Nico Wesselingh, 75, who worked in Africa as a volunteer with the Dutch Ministry of Foreign Affairs in the late 1960s, said in an interview that he bought the books to teach himself Luo while helping to establish agricultural cooperatives of small farmers.
“I didn’t pay attention to who the author was at the time,” he said. It was only many years later, after the younger Obama became president, that he read the memoir “Dreams From My Father: A Story of Race and Inheritance” and made the connection.
“That was quite interesting for me, because his father worked in Kenya during the time I was there as well,” Mr. Wesselingh said. “I read the book and then I looked at the item of Barack Obama in Wikipedia, and then I noticed a picture of one of the two books, ‘Otieno Jarieko.’ I said to my wife, ‘Well, I’m going upstairs to have a look in my library.’ There it was.”

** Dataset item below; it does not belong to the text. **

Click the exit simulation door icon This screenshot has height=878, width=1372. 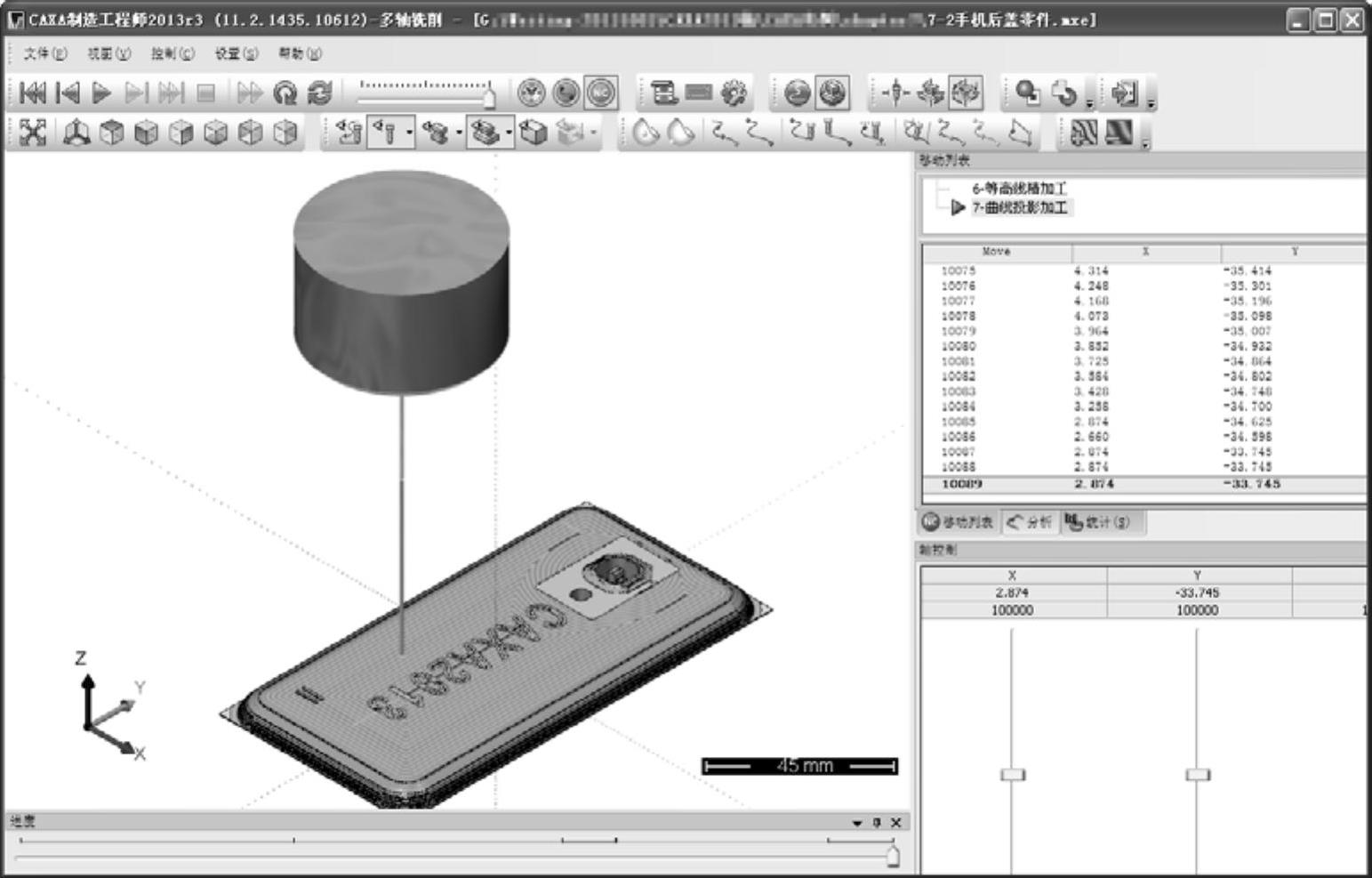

Once he understood what he had, he proudly shared the book with friends and former colleagues from his time in Africa, but didn’t think about selling it.
This spring, though, he saw an ad in the Dutch national newspaper NRC Handelsblad, which collaborates with the digital auction house selling the books, Adams Amsterdam Auctioneers, to host biannual auctions of items via an online auction portal.
“Because of its author, it’s quite dear to me, but on the other hand, I will not do very much with it,” Mr. Wesselingh said. “I thought this might be an occasion that at least the American public can know that the book is there. That made me decide to put it up for auction.”
Piet van Winden, managing director of the NRC Auctions and Adams Amsterdam Auctioneers, said that he thought the books might have a special appeal now for fans of President Obama.
“There’s a saying that you don’t know what you’ve got till you lose it, and there are a lot of people who see more clearly now that they had not only an excellent president but also someone who stood out in a very special way,” he said. “Collecting is an effort to bring things that are very far away from you nearer to you. It’s also a conversation piece — you can tell people that without these books, President Obama would not have been there.”